PONV は、麻酔の質を評価するうえで患者満足度に直結します。 さらに ERAS / 早期離床の観点でも、PONV があると経口摂取・離床がすべて遅れます。鎮痛戦略を立てるときに、PONV 対策を後手で考えるのではなく、麻酔計画と一体で考えるのがプロの仕事だと思います。

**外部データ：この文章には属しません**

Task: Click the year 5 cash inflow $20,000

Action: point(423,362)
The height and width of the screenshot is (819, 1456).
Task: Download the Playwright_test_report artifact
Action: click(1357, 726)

硬膜外入れたのに吐くではなく、硬膜外を入れるからこそ吐かせない対策をする!

 

では、また。

文献

  1. Apfel CC, et al. A simplified risk score for predicting postoperative nausea and vomiting: conclusions from cross-validations between two centers.
    Anesthesiology 1999;91(3):693-700.
    doi:10.1097/00000542-199909000-00022
  2. Gan TJ,  et al. Fourth Consensus Guidelines for the Management of Postoperative Nausea and Vomiting.
    Anesth Analg 2020;131(2):411-448.